Mehta wrote that ‘by adopting a practice similar to the one employed by the CIA, India too can utilise university deans and retired intelligence officers as talent spotters for campus recruitment across Indian universities. These talent spotters can easily identify students who have a flair for foreign languages, are articulate in speech and writing and display strong interpersonal skills. Increasing student engagement by offering internships and asking retired officers to take on teaching assignments will allow intelligence agencies to tap into the university talent pool. Continued engagement with university students will serve a second objective of relaxing the element of secrecy enough to make working at the agency an attractive career option for students.’
Mehta suggested that younger officers would have more time to learn the foreign language and tradecraft, and it would be easier to instill in them a sense of belonging with the agency which remains a challenge with the civil services officers who serve on deputation in the agency. This would not just make the agency leaner and meaner but will also reform its working, as personnel specifically recruited and trained for the agency will serve the purpose better than  those who serve there on deputation and join the agency quite late in their career, often in their thirties.
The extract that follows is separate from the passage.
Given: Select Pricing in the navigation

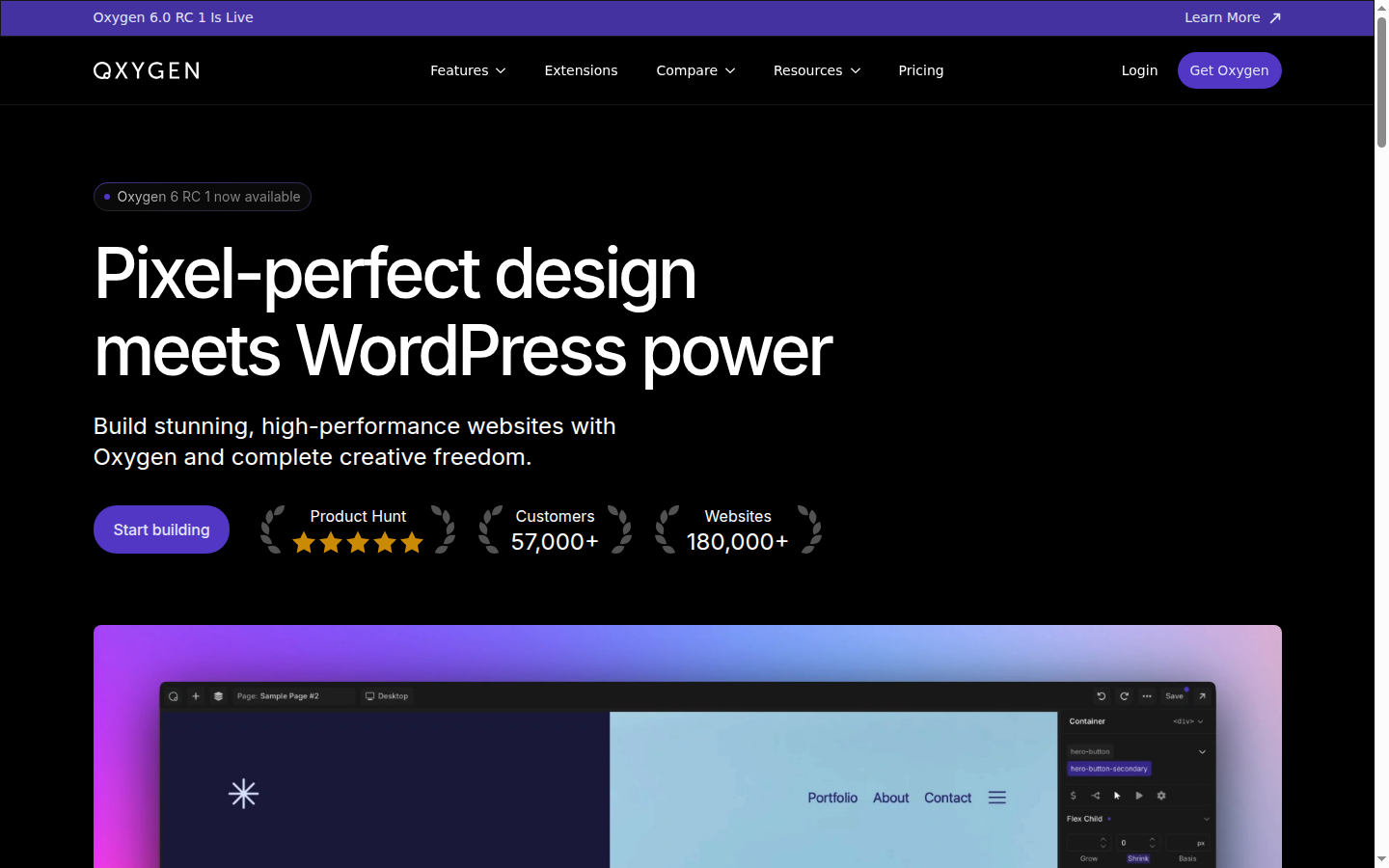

While the Narendra Modi government has revamped the national security infrastructure, it has not been able to ensure holistic reforms in the Indian intelligence agencies, particularly the RAW, which is the need of the hour. It is now the time, experts believe, that the RAW should keep ‘police work’ and ‘intelligence gathering and analysis’ separate like most of the agencies in the world, and having a permanent cadre rather than having civil services officers on deputation should be the first step in this direction. It has also been suggested that the agency should also open up like the American CIA and have a more public and attractive profile where its cadre is young, energetic, and more rooted in the agency, so as to do the job better.